53. We can see the Trust spoke to Mr A on 23 April 2024. The Trust informed Mr A that he was now under the care of the community mental health team a clinical psychologist had been allocated to support him to restart the referral to the South London and Maudsley specialist clinic for depersonalisation and derealisation. The Trust explained the clinical psychologist would contact him within the next seven days, and if he did not hear from the psychologist the Trust directed Mr A to contact the mental health service.
54. This shows that the Trust had acted in line with the GMC guidance here. It explained to Mr A that it would be facilitating his referral to South London and Maudsley, it explained who was responsible for his care, and who he could contact if he had any questions.
55. Section 1.1.2 of the NICE guidance on the Service User Experience in Adult Mental Health • aim to foster their autonomy, promote active participation in treatment decisions and support self-management • maintain continuity of individual therapeutic relationships wherever possible • offer access to a trained advocate
56. The Trust provided psychological support sessions whilst Mr A was waiting for his assessment and subsequent waiting time for treatment. Our clinical adviser stated this was good practice, as Mr A had a named professional, and support was provided by a clinical psychologist. Our adviser stated the Trust was responsive and did provide general mental health support and psychological support.

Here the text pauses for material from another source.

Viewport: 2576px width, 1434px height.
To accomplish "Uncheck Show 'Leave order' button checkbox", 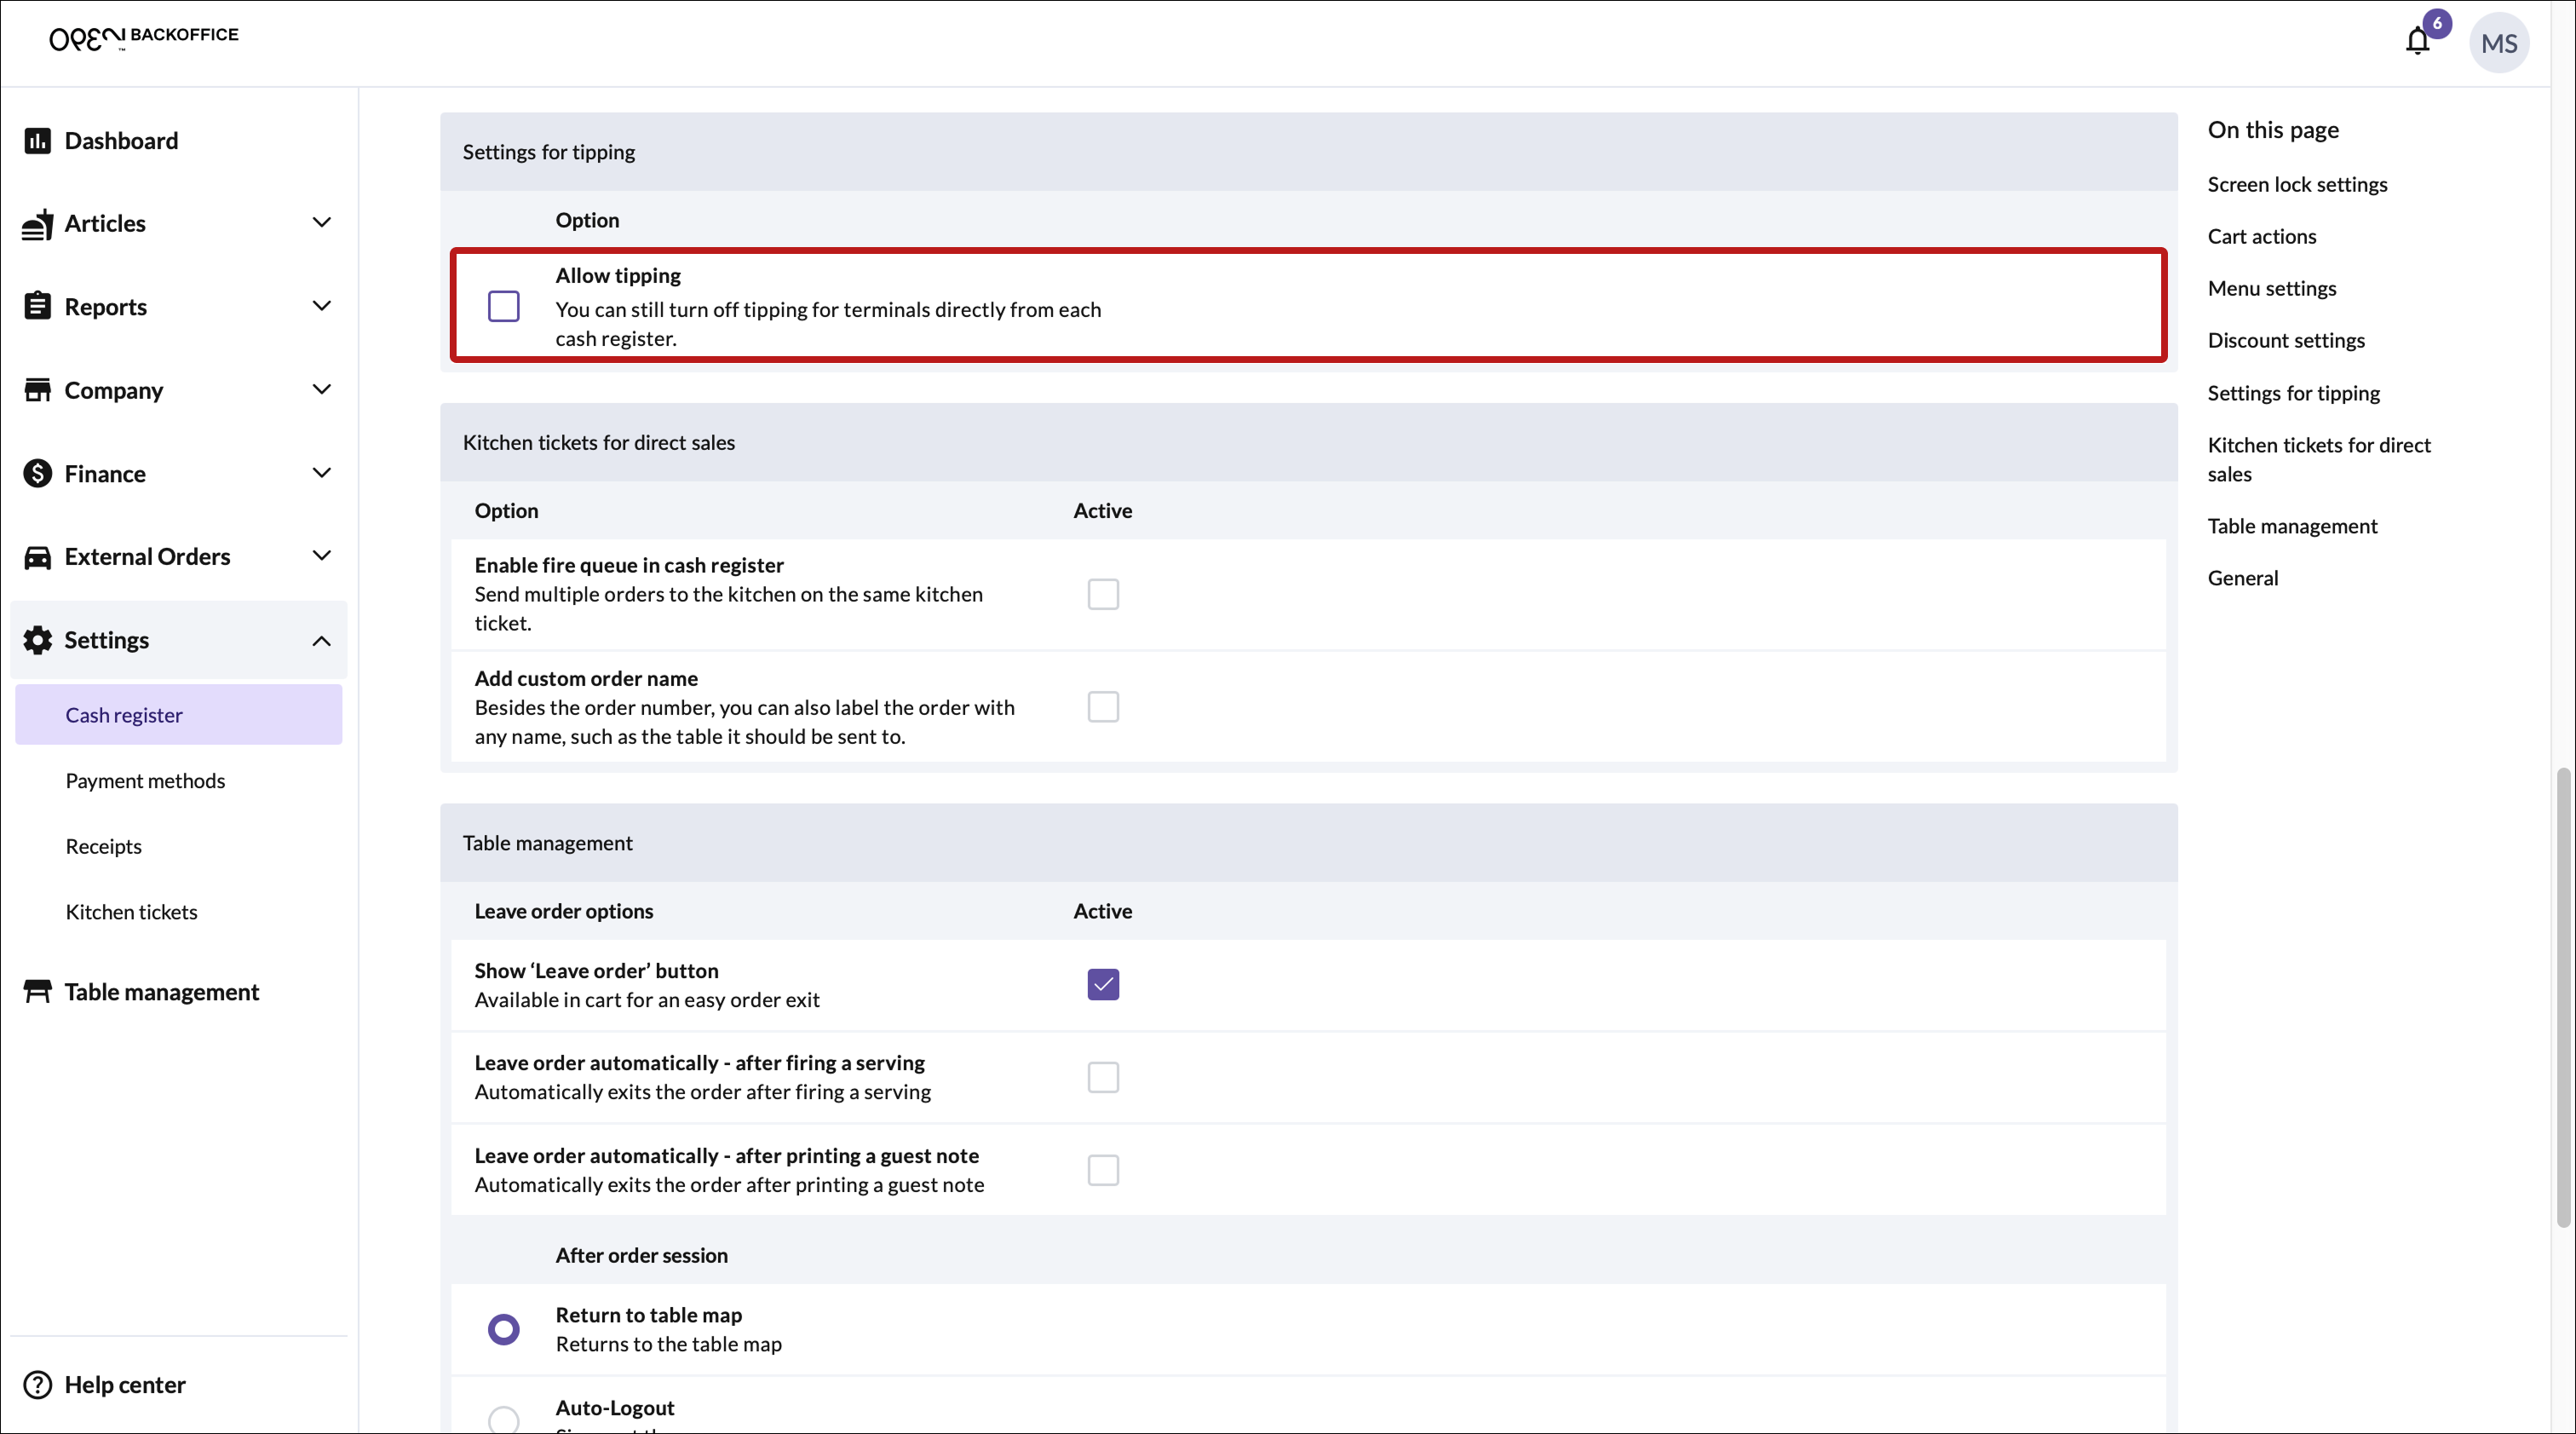I will 1103,984.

57. In the clinical notes, there are specific references to discussions about body dysmorphic disorder, as well as the rationale for receiving care from South London and Maudsley. The Trust explained to Mr A on 14 November 2024 that he is being supported by the Recovery Team whilst he awaits his depersonalisation therapy at South London and Maudsley.
58. Our adviser explained the Trust did not provide any direct therapy to Mr A for his post-traumatic stress disorder and dissociative features, during the time period from when Mr A was discharged from the Trust. This was because Mr A was on a waiting list with South London and Maudsley for specialist therapy throughout this time. We can see that the Trust did provide Mr A with general psychological support throughout this period. The Trust also provided contact numbers for Mr A should he experience a mental health crisis. This shows the Trust acted in line with the NICE guidance on the Service User Experience in Adult Mental Health.
59. Our clinical adviser stated the support provided to Mr A since October 2023 was reasonable, reactive and person centred. Mr A was waiting for his active therapy with South London and Maudsley, which is why he was receiving a support call every two weeks.
Conclusion
60. Based on the clinical advice we have received, and after carefully and robustly reviewing Mr A’s records, we have not identified any indications of failings with the Trust’s decision to discharge him from its mental health service in October 2023. We have also not identified any failings with the care and treatment the Trust provided to Mr A after he was discharged from the Trust in October 2023.
61. We understand Mr A has been through a very difficult time with his mental health, and we understand he has been through some traumatic incidents. We are truly sorry to hear this.
62. We sincerely hope Mr A is assured by the robust investigation we have undertaken, and that we have not identified any indications of failings with the care and treatment he received in relation to the issues he has raised.